[About this task] A complete, exact copy of the records below is the required result.

[Data to examine]
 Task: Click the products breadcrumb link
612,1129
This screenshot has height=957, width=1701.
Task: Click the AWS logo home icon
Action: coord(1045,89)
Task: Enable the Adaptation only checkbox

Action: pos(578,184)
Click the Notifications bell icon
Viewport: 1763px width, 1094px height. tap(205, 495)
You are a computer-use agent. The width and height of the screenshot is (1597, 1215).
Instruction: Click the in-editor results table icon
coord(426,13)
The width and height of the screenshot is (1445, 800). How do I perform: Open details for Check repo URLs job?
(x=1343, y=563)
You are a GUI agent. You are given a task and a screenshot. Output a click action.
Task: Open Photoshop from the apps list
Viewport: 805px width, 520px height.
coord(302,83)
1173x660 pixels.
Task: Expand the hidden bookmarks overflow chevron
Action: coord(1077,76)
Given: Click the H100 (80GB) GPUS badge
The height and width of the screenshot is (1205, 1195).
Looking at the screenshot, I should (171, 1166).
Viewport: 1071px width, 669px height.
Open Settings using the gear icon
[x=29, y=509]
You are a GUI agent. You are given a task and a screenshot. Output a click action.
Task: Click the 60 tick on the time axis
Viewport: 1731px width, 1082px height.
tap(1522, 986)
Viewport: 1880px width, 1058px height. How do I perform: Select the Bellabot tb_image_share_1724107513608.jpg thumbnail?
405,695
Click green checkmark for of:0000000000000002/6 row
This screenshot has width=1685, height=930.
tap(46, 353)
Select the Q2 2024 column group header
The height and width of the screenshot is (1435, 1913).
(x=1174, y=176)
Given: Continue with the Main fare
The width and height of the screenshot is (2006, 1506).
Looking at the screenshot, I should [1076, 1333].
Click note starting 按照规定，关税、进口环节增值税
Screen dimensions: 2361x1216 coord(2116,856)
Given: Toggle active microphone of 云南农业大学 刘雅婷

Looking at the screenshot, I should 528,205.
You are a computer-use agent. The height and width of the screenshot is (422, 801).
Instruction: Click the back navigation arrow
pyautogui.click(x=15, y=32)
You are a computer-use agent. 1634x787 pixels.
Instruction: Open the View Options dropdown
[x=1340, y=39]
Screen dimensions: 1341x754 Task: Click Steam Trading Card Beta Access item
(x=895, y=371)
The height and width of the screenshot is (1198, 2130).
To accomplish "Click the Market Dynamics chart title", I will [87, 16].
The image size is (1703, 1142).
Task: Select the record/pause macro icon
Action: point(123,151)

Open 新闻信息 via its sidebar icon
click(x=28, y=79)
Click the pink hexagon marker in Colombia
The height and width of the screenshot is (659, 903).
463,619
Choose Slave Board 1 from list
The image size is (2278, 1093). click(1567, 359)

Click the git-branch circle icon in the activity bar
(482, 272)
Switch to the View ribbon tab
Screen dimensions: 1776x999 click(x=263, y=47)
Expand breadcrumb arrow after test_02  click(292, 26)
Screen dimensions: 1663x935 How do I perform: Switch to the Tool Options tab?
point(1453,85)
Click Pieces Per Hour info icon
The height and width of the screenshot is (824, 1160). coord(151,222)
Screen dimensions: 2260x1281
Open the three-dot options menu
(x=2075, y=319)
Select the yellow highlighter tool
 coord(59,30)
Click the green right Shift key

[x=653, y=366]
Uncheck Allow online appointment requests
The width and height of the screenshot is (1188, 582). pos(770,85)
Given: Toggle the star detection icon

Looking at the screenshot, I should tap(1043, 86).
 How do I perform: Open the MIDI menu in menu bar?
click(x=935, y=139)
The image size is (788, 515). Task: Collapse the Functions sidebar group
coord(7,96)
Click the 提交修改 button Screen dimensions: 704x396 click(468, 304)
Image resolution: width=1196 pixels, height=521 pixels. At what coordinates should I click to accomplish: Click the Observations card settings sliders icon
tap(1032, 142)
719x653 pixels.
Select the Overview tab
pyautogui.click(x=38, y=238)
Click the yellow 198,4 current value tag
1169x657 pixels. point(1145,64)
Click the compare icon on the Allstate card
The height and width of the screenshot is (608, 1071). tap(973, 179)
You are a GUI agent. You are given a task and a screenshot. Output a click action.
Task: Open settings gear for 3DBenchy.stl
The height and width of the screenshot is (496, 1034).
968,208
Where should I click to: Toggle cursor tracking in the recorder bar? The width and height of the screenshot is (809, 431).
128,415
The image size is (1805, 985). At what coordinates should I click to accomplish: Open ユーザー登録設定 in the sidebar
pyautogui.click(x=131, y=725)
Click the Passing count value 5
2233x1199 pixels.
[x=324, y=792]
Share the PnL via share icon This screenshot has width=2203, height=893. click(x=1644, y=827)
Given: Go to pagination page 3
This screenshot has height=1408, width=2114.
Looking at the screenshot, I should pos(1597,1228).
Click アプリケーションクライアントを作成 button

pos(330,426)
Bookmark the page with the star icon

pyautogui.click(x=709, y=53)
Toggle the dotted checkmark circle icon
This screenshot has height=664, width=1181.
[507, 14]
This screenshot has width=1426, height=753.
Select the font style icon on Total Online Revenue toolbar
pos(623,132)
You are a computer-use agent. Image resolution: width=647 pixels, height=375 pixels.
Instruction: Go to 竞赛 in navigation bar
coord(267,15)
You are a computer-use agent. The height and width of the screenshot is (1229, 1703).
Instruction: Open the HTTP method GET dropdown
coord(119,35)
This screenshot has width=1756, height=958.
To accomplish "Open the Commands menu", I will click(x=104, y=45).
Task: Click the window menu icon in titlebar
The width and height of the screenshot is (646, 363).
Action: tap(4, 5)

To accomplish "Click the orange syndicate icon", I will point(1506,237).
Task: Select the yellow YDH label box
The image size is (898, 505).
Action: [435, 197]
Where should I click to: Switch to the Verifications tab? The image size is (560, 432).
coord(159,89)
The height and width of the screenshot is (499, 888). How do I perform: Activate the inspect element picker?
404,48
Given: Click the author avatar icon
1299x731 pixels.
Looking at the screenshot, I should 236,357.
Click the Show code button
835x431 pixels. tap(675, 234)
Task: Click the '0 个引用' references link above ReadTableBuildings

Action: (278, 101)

[Problem solution]
 Task: Click the products breadcrumb link
612,1129
This screenshot has height=957, width=1701.
Task: Click the AWS logo home icon
Action: coord(1045,89)
Task: Enable the Adaptation only checkbox

Action: pos(578,184)
Click the Notifications bell icon
Viewport: 1763px width, 1094px height. tap(205, 495)
You are a computer-use agent. The width and height of the screenshot is (1597, 1215).
Instruction: Click the in-editor results table icon
coord(426,13)
The width and height of the screenshot is (1445, 800). How do I perform: Open details for Check repo URLs job?
(x=1343, y=563)
You are a GUI agent. You are given a task and a screenshot. Output a click action.
Task: Open Photoshop from the apps list
Viewport: 805px width, 520px height.
coord(302,83)
1173x660 pixels.
Task: Expand the hidden bookmarks overflow chevron
Action: coord(1077,76)
Given: Click the H100 (80GB) GPUS badge
The height and width of the screenshot is (1205, 1195).
Looking at the screenshot, I should (171, 1166).
Viewport: 1071px width, 669px height.
Open Settings using the gear icon
[x=29, y=509]
You are a GUI agent. You are given a task and a screenshot. Output a click action.
Task: Click the 60 tick on the time axis
Viewport: 1731px width, 1082px height.
tap(1522, 986)
Viewport: 1880px width, 1058px height. How do I perform: Select the Bellabot tb_image_share_1724107513608.jpg thumbnail?
405,695
Click green checkmark for of:0000000000000002/6 row
This screenshot has width=1685, height=930.
tap(46, 353)
Select the Q2 2024 column group header
The height and width of the screenshot is (1435, 1913).
(x=1174, y=176)
Given: Continue with the Main fare
The width and height of the screenshot is (2006, 1506).
Looking at the screenshot, I should [1076, 1333].
Click note starting 按照规定，关税、进口环节增值税
Screen dimensions: 2361x1216 coord(2116,856)
Given: Toggle active microphone of 云南农业大学 刘雅婷

Looking at the screenshot, I should 528,205.
You are a computer-use agent. The height and width of the screenshot is (422, 801).
Instruction: Click the back navigation arrow
pyautogui.click(x=15, y=32)
You are a computer-use agent. 1634x787 pixels.
Instruction: Open the View Options dropdown
[x=1340, y=39]
Screen dimensions: 1341x754 Task: Click Steam Trading Card Beta Access item
(x=895, y=371)
The height and width of the screenshot is (1198, 2130).
To accomplish "Click the Market Dynamics chart title", I will [87, 16].
The image size is (1703, 1142).
Task: Select the record/pause macro icon
Action: point(123,151)

Open 新闻信息 via its sidebar icon
click(x=28, y=79)
Click the pink hexagon marker in Colombia
The height and width of the screenshot is (659, 903).
463,619
Choose Slave Board 1 from list
The image size is (2278, 1093). click(1567, 359)

Click the git-branch circle icon in the activity bar
(482, 272)
Switch to the View ribbon tab
Screen dimensions: 1776x999 click(x=263, y=47)
Expand breadcrumb arrow after test_02  click(292, 26)
Screen dimensions: 1663x935 How do I perform: Switch to the Tool Options tab?
point(1453,85)
Click Pieces Per Hour info icon
The height and width of the screenshot is (824, 1160). coord(151,222)
Screen dimensions: 2260x1281
Open the three-dot options menu
(x=2075, y=319)
Select the yellow highlighter tool
 coord(59,30)
Click the green right Shift key

[x=653, y=366]
Uncheck Allow online appointment requests
The width and height of the screenshot is (1188, 582). pos(770,85)
Given: Toggle the star detection icon

Looking at the screenshot, I should tap(1043, 86).
 How do I perform: Open the MIDI menu in menu bar?
click(x=935, y=139)
The image size is (788, 515). Task: Collapse the Functions sidebar group
coord(7,96)
Click the 提交修改 button Screen dimensions: 704x396 click(468, 304)
Image resolution: width=1196 pixels, height=521 pixels. At what coordinates should I click to accomplish: Click the Observations card settings sliders icon
tap(1032, 142)
719x653 pixels.
Select the Overview tab
pyautogui.click(x=38, y=238)
Click the yellow 198,4 current value tag
1169x657 pixels. point(1145,64)
Click the compare icon on the Allstate card
The height and width of the screenshot is (608, 1071). tap(973, 179)
You are a GUI agent. You are given a task and a screenshot. Output a click action.
Task: Open settings gear for 3DBenchy.stl
The height and width of the screenshot is (496, 1034).
968,208
Where should I click to: Toggle cursor tracking in the recorder bar? The width and height of the screenshot is (809, 431).
128,415
The image size is (1805, 985). At what coordinates should I click to accomplish: Open ユーザー登録設定 in the sidebar
pyautogui.click(x=131, y=725)
Click the Passing count value 5
2233x1199 pixels.
[x=324, y=792]
Share the PnL via share icon This screenshot has width=2203, height=893. click(x=1644, y=827)
Given: Go to pagination page 3
This screenshot has height=1408, width=2114.
Looking at the screenshot, I should pos(1597,1228).
Click アプリケーションクライアントを作成 button

pos(330,426)
Bookmark the page with the star icon

pyautogui.click(x=709, y=53)
Toggle the dotted checkmark circle icon
This screenshot has height=664, width=1181.
[507, 14]
This screenshot has width=1426, height=753.
Select the font style icon on Total Online Revenue toolbar
pos(623,132)
You are a computer-use agent. Image resolution: width=647 pixels, height=375 pixels.
Instruction: Go to 竞赛 in navigation bar
coord(267,15)
You are a computer-use agent. The height and width of the screenshot is (1229, 1703).
Instruction: Open the HTTP method GET dropdown
coord(119,35)
This screenshot has width=1756, height=958.
To accomplish "Open the Commands menu", I will click(x=104, y=45).
Task: Click the window menu icon in titlebar
The width and height of the screenshot is (646, 363).
Action: tap(4, 5)

To accomplish "Click the orange syndicate icon", I will point(1506,237).
Task: Select the yellow YDH label box
The image size is (898, 505).
Action: [435, 197]
Where should I click to: Switch to the Verifications tab? The image size is (560, 432).
coord(159,89)
The height and width of the screenshot is (499, 888). How do I perform: Activate the inspect element picker?
404,48
Given: Click the author avatar icon
1299x731 pixels.
Looking at the screenshot, I should 236,357.
Click the Show code button
835x431 pixels. tap(675, 234)
Task: Click the '0 个引用' references link above ReadTableBuildings

Action: (278, 101)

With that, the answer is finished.